Exercise prompt:
Make an exact copy of the listing below.

Record excerpts:
══════════════════════════════

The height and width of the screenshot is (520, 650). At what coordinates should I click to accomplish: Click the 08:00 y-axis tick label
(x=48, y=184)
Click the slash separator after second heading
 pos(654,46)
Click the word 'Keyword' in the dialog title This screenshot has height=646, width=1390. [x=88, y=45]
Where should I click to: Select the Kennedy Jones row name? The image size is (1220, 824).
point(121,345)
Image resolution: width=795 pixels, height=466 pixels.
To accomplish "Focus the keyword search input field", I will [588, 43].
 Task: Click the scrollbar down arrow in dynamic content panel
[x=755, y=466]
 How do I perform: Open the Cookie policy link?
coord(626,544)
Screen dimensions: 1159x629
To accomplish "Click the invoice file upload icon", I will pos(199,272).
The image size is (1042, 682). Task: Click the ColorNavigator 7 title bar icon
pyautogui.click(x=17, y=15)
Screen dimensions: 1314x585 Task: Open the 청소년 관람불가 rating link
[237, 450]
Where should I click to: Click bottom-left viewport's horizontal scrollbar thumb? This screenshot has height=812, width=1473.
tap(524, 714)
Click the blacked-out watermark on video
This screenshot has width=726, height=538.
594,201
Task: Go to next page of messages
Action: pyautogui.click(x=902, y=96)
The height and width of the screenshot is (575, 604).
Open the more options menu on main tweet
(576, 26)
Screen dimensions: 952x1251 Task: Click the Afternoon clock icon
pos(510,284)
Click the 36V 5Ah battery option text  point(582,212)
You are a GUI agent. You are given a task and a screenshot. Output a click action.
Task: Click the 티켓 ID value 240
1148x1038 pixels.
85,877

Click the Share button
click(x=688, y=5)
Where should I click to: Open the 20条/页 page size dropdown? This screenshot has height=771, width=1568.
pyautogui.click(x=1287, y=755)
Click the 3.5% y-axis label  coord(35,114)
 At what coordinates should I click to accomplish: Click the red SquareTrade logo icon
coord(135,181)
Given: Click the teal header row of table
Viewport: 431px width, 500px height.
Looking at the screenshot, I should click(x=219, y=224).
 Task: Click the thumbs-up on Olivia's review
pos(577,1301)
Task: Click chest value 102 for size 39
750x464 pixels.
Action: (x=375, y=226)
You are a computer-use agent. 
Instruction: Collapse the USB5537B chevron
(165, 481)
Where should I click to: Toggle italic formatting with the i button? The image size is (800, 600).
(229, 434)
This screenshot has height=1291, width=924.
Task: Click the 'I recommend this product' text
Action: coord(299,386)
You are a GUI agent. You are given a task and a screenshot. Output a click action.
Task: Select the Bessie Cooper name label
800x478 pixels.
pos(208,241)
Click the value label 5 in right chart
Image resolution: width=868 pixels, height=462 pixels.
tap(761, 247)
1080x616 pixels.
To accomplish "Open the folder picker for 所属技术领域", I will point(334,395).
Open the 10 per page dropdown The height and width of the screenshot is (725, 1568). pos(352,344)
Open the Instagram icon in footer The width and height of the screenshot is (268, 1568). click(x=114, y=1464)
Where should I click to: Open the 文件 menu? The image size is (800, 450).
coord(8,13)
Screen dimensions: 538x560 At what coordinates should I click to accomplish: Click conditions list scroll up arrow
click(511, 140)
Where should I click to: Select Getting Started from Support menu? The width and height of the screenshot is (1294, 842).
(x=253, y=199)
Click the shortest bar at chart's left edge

══════════════════════════════

Solution for this task:
The height and width of the screenshot is (520, 650). At what coordinates should I click to accomplish: Click the 08:00 y-axis tick label
(x=48, y=184)
Click the slash separator after second heading
 pos(654,46)
Click the word 'Keyword' in the dialog title This screenshot has height=646, width=1390. [x=88, y=45]
Where should I click to: Select the Kennedy Jones row name? The image size is (1220, 824).
point(121,345)
Image resolution: width=795 pixels, height=466 pixels.
To accomplish "Focus the keyword search input field", I will [588, 43].
 Task: Click the scrollbar down arrow in dynamic content panel
[x=755, y=466]
 How do I perform: Open the Cookie policy link?
coord(626,544)
Screen dimensions: 1159x629
To accomplish "Click the invoice file upload icon", I will pos(199,272).
The image size is (1042, 682). Task: Click the ColorNavigator 7 title bar icon
pyautogui.click(x=17, y=15)
Screen dimensions: 1314x585 Task: Open the 청소년 관람불가 rating link
[237, 450]
Where should I click to: Click bottom-left viewport's horizontal scrollbar thumb? This screenshot has height=812, width=1473.
tap(524, 714)
Click the blacked-out watermark on video
This screenshot has width=726, height=538.
594,201
Task: Go to next page of messages
Action: pyautogui.click(x=902, y=96)
The height and width of the screenshot is (575, 604).
Open the more options menu on main tweet
(576, 26)
Screen dimensions: 952x1251 Task: Click the Afternoon clock icon
pos(510,284)
Click the 36V 5Ah battery option text  point(582,212)
You are a GUI agent. You are given a task and a screenshot. Output a click action.
Task: Click the 티켓 ID value 240
1148x1038 pixels.
85,877

Click the Share button
click(x=688, y=5)
Where should I click to: Open the 20条/页 page size dropdown? This screenshot has height=771, width=1568.
pyautogui.click(x=1287, y=755)
Click the 3.5% y-axis label  coord(35,114)
 At what coordinates should I click to accomplish: Click the red SquareTrade logo icon
coord(135,181)
Given: Click the teal header row of table
Viewport: 431px width, 500px height.
Looking at the screenshot, I should click(x=219, y=224).
 Task: Click the thumbs-up on Olivia's review
pos(577,1301)
Task: Click chest value 102 for size 39
750x464 pixels.
Action: (x=375, y=226)
You are a computer-use agent. 
Instruction: Collapse the USB5537B chevron
(165, 481)
Where should I click to: Toggle italic formatting with the i button? The image size is (800, 600).
(229, 434)
This screenshot has height=1291, width=924.
Task: Click the 'I recommend this product' text
Action: coord(299,386)
You are a GUI agent. You are given a task and a screenshot. Output a click action.
Task: Select the Bessie Cooper name label
800x478 pixels.
pos(208,241)
Click the value label 5 in right chart
Image resolution: width=868 pixels, height=462 pixels.
tap(761, 247)
1080x616 pixels.
To accomplish "Open the folder picker for 所属技术领域", I will point(334,395).
Open the 10 per page dropdown The height and width of the screenshot is (725, 1568). pos(352,344)
Open the Instagram icon in footer The width and height of the screenshot is (268, 1568). click(x=114, y=1464)
Where should I click to: Open the 文件 menu? The image size is (800, 450).
coord(8,13)
Screen dimensions: 538x560 At what coordinates should I click to accomplish: Click conditions list scroll up arrow
click(511, 140)
Where should I click to: Select Getting Started from Support menu? The width and height of the screenshot is (1294, 842).
(x=253, y=199)
Click the shortest bar at chart's left edge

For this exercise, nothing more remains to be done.